Available data:
===

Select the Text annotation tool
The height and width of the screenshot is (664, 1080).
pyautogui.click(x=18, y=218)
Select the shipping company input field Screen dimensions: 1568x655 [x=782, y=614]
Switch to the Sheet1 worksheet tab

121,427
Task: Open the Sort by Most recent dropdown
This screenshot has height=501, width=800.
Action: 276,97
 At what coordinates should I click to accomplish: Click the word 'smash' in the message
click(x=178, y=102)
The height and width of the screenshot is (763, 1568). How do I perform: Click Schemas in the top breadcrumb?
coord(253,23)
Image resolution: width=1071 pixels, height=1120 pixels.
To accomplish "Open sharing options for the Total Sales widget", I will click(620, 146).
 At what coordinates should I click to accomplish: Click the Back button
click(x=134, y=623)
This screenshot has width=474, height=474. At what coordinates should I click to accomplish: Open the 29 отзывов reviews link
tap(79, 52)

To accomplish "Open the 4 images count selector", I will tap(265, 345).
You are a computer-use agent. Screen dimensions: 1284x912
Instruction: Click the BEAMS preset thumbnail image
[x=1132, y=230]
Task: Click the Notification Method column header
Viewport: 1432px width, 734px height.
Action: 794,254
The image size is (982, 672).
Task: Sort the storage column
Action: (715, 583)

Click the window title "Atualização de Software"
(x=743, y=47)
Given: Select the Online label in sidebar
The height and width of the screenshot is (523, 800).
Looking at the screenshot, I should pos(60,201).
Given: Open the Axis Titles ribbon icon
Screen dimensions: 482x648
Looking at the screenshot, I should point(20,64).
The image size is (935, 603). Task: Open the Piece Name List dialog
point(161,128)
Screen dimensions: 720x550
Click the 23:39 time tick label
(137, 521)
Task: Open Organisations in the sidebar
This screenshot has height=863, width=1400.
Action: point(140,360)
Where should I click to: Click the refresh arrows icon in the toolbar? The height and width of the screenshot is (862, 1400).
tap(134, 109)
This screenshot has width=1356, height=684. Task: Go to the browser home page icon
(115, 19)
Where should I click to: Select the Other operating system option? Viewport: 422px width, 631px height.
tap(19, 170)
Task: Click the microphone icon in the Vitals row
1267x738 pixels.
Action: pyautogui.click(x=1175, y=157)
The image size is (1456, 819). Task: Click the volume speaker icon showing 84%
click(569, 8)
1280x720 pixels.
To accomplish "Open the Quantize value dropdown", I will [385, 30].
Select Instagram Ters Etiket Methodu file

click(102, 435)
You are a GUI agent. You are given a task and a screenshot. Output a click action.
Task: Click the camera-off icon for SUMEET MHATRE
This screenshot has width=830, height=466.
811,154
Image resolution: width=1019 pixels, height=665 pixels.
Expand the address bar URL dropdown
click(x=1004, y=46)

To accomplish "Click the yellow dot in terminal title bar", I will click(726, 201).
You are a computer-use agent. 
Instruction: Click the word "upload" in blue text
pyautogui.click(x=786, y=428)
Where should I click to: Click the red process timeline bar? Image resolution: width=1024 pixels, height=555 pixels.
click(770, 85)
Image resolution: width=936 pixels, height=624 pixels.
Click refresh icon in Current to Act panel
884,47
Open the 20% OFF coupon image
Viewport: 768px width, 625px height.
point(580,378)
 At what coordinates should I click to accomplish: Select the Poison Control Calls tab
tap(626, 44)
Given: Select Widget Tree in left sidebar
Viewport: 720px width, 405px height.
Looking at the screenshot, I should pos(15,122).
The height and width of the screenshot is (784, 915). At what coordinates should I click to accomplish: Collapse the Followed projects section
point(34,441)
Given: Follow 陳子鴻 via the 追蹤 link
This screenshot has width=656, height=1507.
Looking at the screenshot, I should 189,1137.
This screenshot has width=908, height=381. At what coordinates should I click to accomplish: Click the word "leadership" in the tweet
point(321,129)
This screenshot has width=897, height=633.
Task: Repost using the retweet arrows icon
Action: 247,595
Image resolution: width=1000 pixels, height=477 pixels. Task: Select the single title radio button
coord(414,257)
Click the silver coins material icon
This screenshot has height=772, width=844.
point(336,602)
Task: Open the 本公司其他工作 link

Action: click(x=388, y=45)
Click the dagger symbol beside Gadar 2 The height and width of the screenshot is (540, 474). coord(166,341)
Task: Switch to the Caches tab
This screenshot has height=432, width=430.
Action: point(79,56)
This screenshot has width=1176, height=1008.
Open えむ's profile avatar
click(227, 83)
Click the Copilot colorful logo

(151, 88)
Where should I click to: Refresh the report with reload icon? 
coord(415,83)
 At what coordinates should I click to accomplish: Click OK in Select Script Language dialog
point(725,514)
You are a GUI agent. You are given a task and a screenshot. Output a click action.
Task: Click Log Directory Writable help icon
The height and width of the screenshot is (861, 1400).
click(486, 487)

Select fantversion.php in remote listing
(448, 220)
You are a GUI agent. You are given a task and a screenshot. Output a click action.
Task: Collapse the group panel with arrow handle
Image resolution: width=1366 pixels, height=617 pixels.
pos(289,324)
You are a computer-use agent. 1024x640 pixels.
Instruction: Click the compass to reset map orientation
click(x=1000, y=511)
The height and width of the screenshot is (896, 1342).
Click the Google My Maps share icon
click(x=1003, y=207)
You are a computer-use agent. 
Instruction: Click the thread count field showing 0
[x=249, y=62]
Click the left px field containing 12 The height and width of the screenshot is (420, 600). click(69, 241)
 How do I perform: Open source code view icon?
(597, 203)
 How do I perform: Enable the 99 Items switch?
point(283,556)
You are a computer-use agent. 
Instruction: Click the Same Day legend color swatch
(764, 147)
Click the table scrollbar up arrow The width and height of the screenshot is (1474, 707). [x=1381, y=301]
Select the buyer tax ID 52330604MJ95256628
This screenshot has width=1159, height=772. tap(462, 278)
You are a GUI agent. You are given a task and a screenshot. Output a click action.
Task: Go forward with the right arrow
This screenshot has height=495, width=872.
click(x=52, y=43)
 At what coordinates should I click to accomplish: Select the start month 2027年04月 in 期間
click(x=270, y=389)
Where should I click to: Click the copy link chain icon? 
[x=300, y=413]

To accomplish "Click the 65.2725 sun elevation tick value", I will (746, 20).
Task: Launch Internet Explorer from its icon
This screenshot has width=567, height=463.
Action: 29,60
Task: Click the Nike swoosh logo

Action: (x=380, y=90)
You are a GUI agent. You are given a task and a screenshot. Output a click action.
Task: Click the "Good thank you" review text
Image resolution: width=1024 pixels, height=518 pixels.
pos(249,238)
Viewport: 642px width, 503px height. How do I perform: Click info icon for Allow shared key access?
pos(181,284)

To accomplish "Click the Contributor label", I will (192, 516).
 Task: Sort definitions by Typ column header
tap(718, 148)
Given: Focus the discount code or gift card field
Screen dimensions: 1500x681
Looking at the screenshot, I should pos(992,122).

===

Instructions to follow: Looking at the entries above, can you reproduce exactly the lines from the one that holds "At what coordinates should I click to accomplish: Click OK" through the one that holds "You are a computer-use agent. 1024x640", and only those?

Your solution:
 At what coordinates should I click to accomplish: Click OK in Select Script Language dialog
point(725,514)
You are a GUI agent. You are given a task and a screenshot. Output a click action.
Task: Click Log Directory Writable help icon
The height and width of the screenshot is (861, 1400).
click(486, 487)

Select fantversion.php in remote listing
(448, 220)
You are a GUI agent. You are given a task and a screenshot. Output a click action.
Task: Collapse the group panel with arrow handle
Image resolution: width=1366 pixels, height=617 pixels.
pos(289,324)
You are a computer-use agent. 1024x640 pixels.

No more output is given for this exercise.